Cast: Tiger Shroff, Disha Patani, Prateik Babbar, Manoj bajpayee, Randeep Hooda, Deepak Dobriyal
Director: Ahmed Khan
Rating: 1 star (out of 5)
"Hey baby," leers a lecherous villain in Baaghi 2. "I mean bhabhi." You and I may groan, but this might be the kind of directness the heroine of the film actually appreciates, given how in college she rebuked a boy for tailing her ("I hate stalkers") but then commended him for speaking his mind. "Don't act desperate," she then warned, "I'll carry pepper spray." Then she turned away and laughed mischievously, as if the mere mention of mace is a sexual come-on.
When we meet the film's hero - the aforementioned indiscreet stalker - he is an Army Commando in Kashmir who ties a man to the front of his jeep and uses him as a human shield. Wow. It is the kind of thing I expected Hindi cinema to tackle at some point, but not in a Tiger Shroff film where his reasoning for this inhumanity is that somebody burned the Indian flag. As if the film's loathing for subtlety wasn't immediately clear enough, we then see that his commanding officer is played by a man who calls himself Grandmaster Shifu-Ji, a creator of hate-filled YouTube propaganda videos, whose own website lists him as a "Revolutionary Orator" and a "Freelance Mentor." God save us all.
A girl has been kidnapped but does she even exist? Baaghi 2 - technically a sequel to the entirely unrelated film Baaghi, and a remake of the Telugu hit Kshanam - has a decently twisty plot about kidnapping and deceit, one that could have worked in the hands of an actual filmmaker.
Choreographer Ahmed Khan isn't up to the task of making ineffective leads look like actors, which basically means storytelling via montages so clumsy you can all but hear the director's voice as the performers abruptly alter their expressions: "Now look sad, more sad, eyes lower." That kind of thing. In the film's first scene, where Disha Patani finds herself assaulted by masked men, she looks more confused than hurt: how, she seems to be asking herself in slow motion, can I look more vulnerable, more surprised, more in pain? (Look to us, miss. Look to our faces to see what being brained with a blunt object looks like.)

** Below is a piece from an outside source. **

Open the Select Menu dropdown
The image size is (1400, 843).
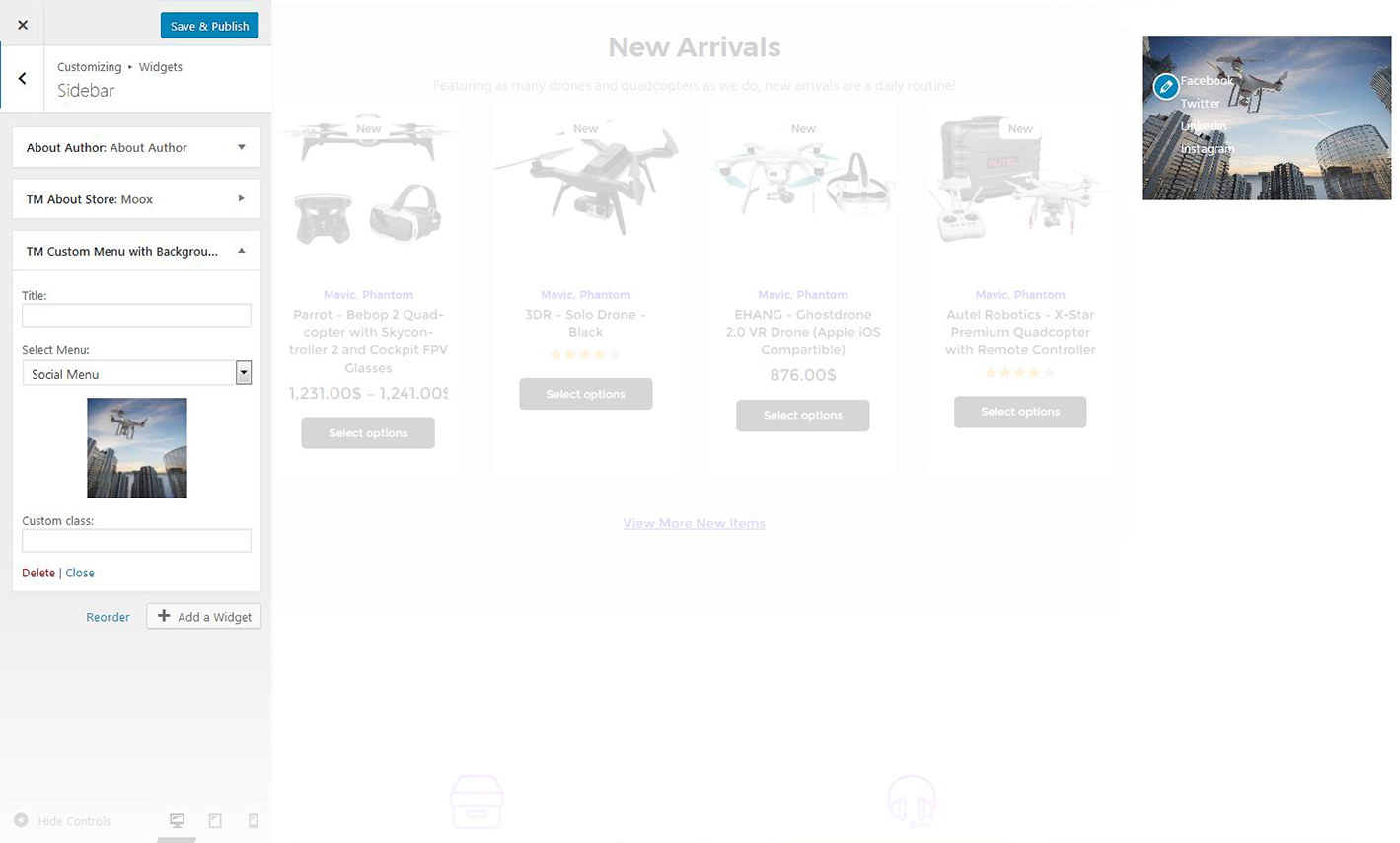click(136, 373)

The lack of finesse hurts the actor. Tiger Shroff - who has the earnest likability of the one-stunt pony - is fine delivering flying kicks over a table, but Khan tries to make him appear emotionally driven, which translates to him grimacing when firing a machine gun - not the best look for a Rambo wannabe. The fight sequences are set to odd music, liberally use slow-motion, and rely too heavily on turn-by-turn choreography. Plus, the hero pauses in the middle of a fight to reverentially gaze at the Indian flag kept on a policeman's desk, while he bashes in both policeman and desk. Despite the actor's core strength being his core, most of these action scenes appear inexplicably late, long after the film has hammered us with weak melodrama and inexplicably poor writing.

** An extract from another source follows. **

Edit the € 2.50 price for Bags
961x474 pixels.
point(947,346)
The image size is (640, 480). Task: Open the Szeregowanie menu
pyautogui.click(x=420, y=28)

Tiger tries hard to suck in his cheek, square his jaw and Jackie it up, but this mediocrity is too much for him to handle. Half the film involves him overwhelmed, while the other half has him beating up people and then using a Batman voice to growl "I'm looking for a little girl." Okay then. Patani, playing a high-strung role, is particularly insipid. "Have you seen my daughter?" the hysterical heroine asks, running from stranger to stranger in what looks like the parking lot of a shopping mall. "I don't know," says a man, understandably feigning a phone call to get away from this woman.
Shroff and Patani have very little on-screen chemistry, exemplified in a song sequence that shows us two youngsters who dance at each other instead of with each other, like rivals at a Zumba class. The posters of this film showed me two frighteningly fit youngsters and I thought maybe she'd get a chance to kick butt as well, but there is alas no dice. In fact, on the basis of this role and her work in MS Dhoni, Patani could well be in danger of being labelled the next Yami Gautam, a girl with a nice smile who rarely lasts the whole mile.
The extras seem to have walked in from Gold's Gym, but some familiar faces show up, like Randeep Hooda playing a cop who looks like an unemployed Rasta bassist (and who, refreshingly, gives zero damns whatsoever to the film) and Prateik Babbar, doing such an unconvincing job of being on drugs that the actor must be trying to assure us he doesn't know what they look like. In one scene, bona fide actors Deepak Dobriyal and Manoj Bajpayee sit across from each other possibly wondering why they're in this film. Later, one of them gets to lean on an honest-to-goodness Trojan Horse sculpture, while the other gets a line about Hyderabadis knowing their way around both biryani and qurbani.
It is a long, painful film capable of giving audiences post-traumatic stress disorder. Right when I thought Baaghi 2 couldn't possibly get worse, an electrocuted Jacqueline Fernandez showed up with a sickening take on Ek Do Teen. We're down for the count.